┌────────
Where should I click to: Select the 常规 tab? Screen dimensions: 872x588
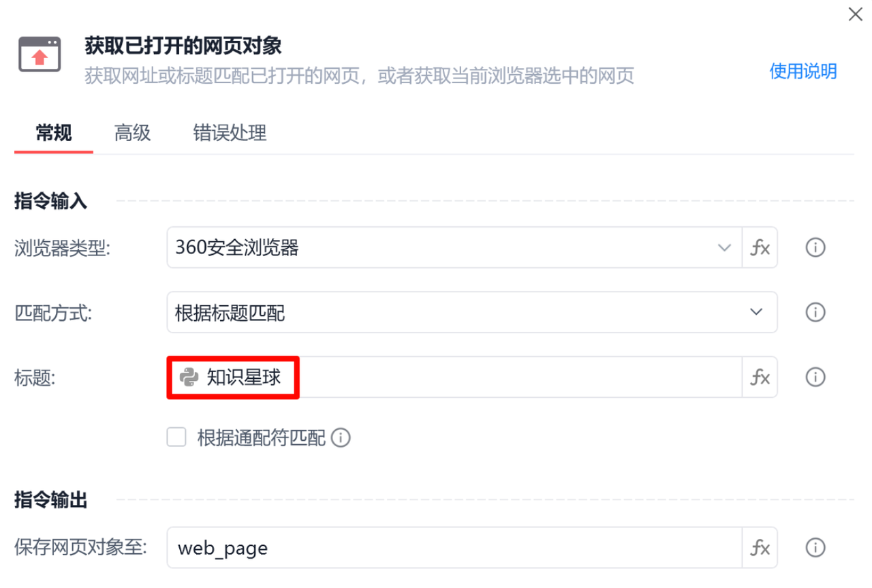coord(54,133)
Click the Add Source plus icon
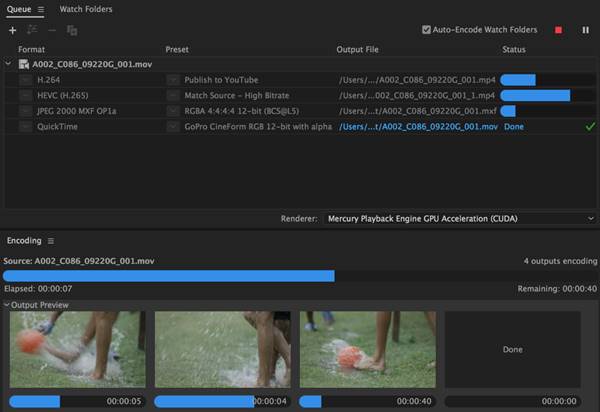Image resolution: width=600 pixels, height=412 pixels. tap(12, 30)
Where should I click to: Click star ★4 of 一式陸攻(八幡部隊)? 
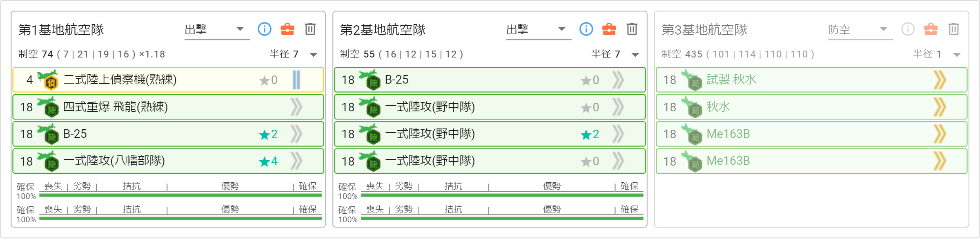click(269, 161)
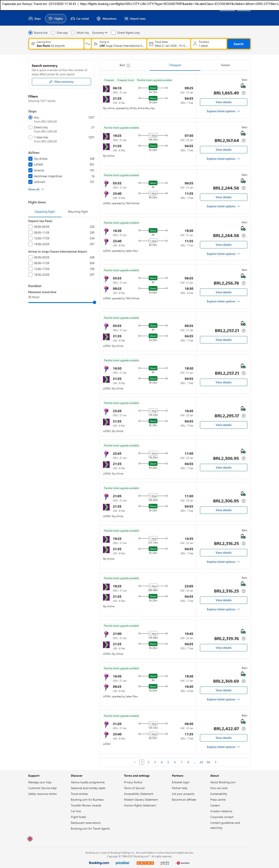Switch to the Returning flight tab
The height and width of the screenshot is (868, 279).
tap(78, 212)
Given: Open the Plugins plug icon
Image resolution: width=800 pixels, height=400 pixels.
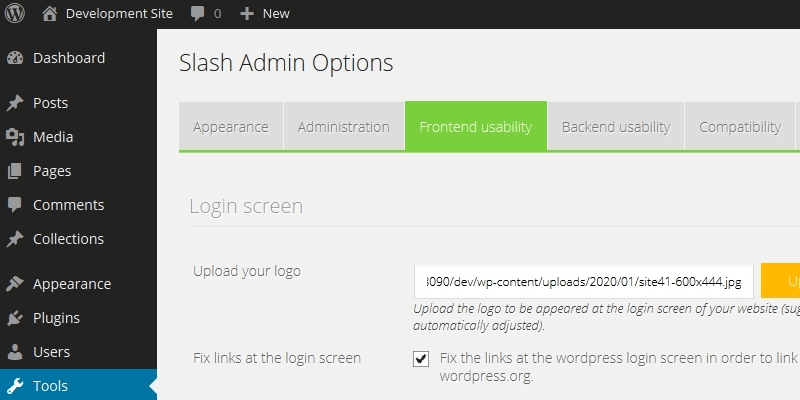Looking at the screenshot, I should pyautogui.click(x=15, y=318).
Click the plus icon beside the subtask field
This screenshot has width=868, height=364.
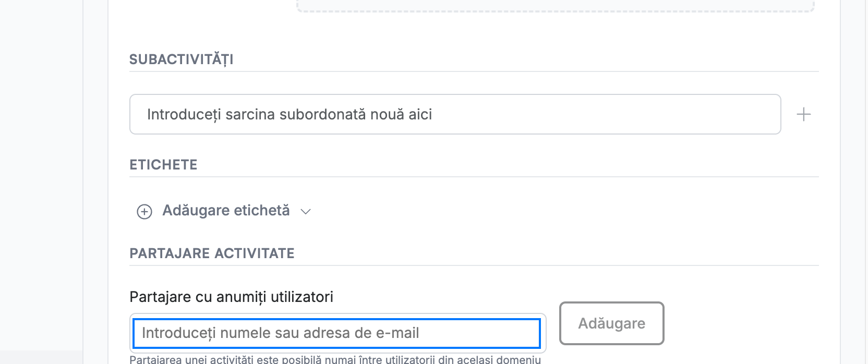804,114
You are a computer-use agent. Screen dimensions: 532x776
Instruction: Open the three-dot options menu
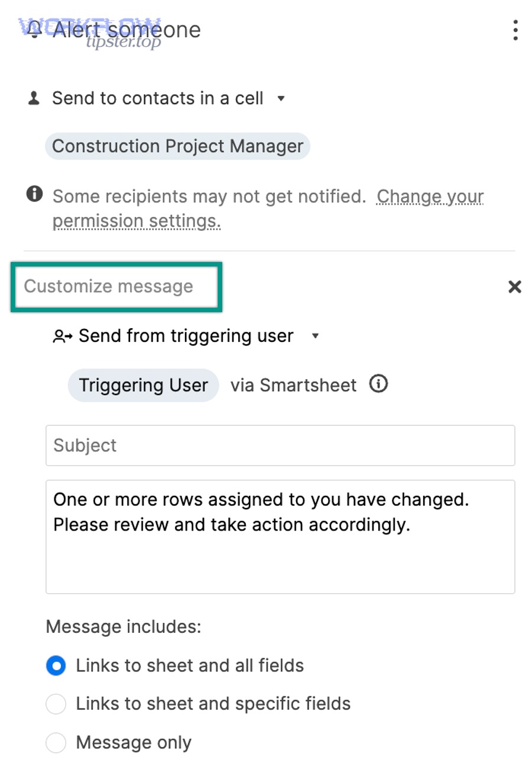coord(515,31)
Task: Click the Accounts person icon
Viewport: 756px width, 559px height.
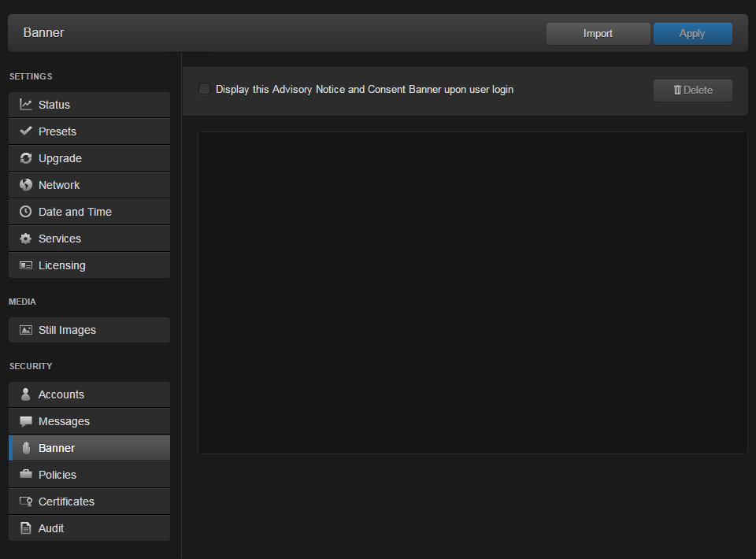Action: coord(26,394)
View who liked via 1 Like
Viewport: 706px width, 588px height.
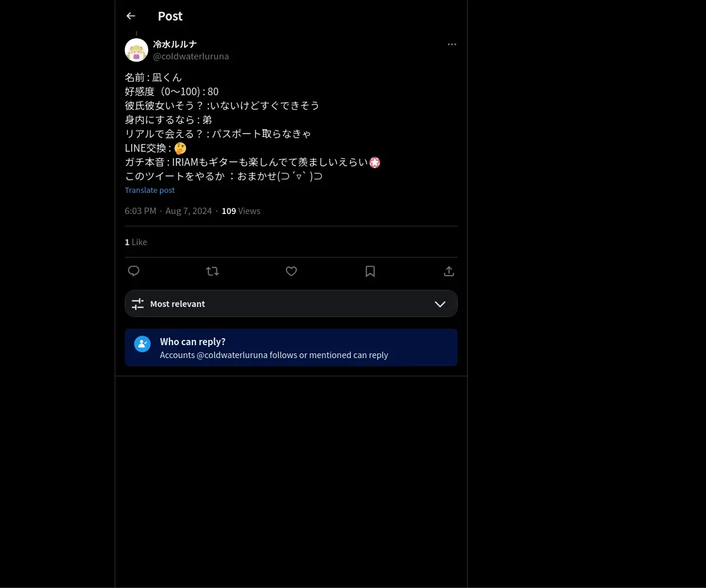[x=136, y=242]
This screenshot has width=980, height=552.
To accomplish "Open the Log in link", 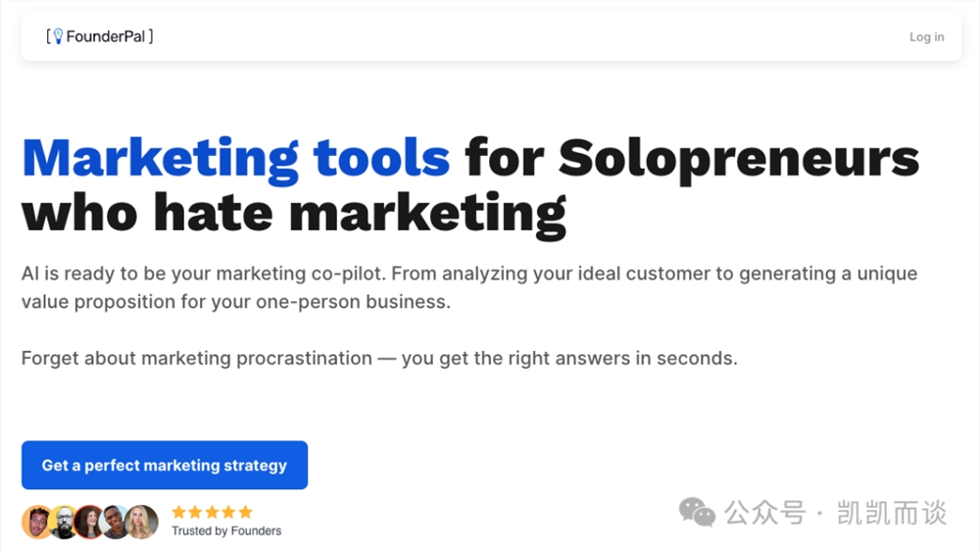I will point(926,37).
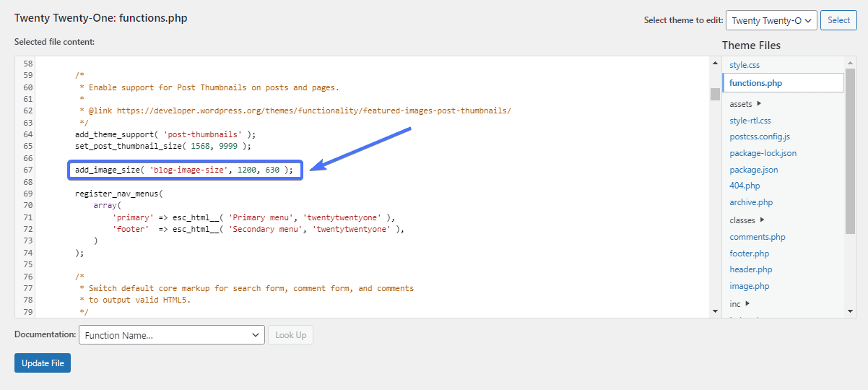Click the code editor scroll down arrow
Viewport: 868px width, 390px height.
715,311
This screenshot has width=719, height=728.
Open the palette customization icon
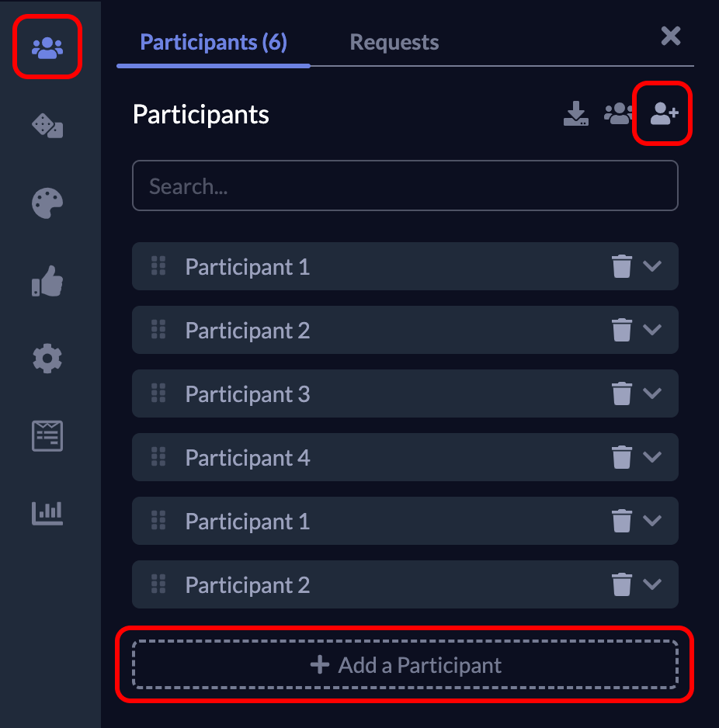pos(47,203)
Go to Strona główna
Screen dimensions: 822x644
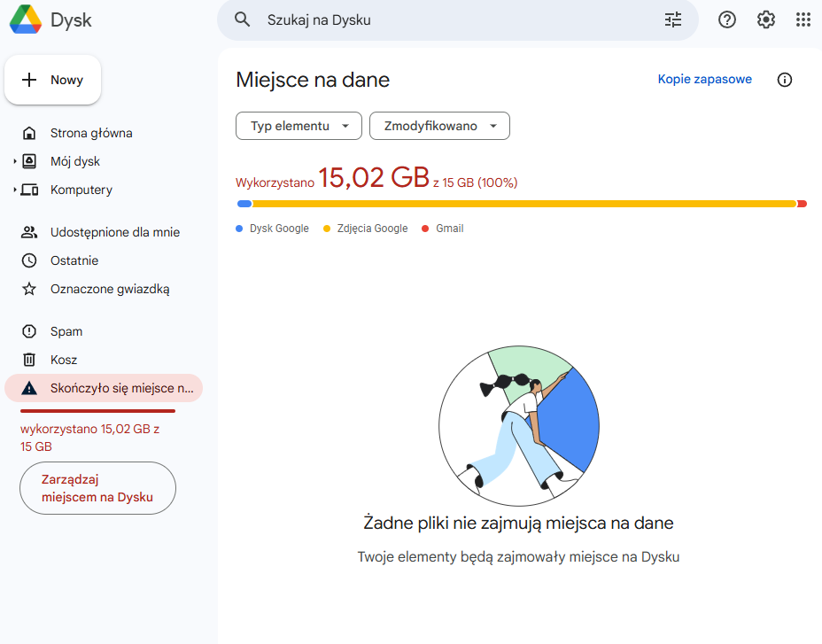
└────────
*Your goal*: Nothing outside the stretch above, from the line with "This screenshot has width=868, height=364." through the line with "View who liked via 1 Like", is set down. Transcribe that stretch exactly, ends included, but not its pictures.

*Answer space*:
This screenshot has width=868, height=364.
804,114
You are a computer-use agent. Screen dimensions: 532x776
Instruction: Open the three-dot options menu
coord(515,31)
Task: Click the Accounts person icon
Viewport: 756px width, 559px height.
Action: coord(26,394)
View who liked via 1 Like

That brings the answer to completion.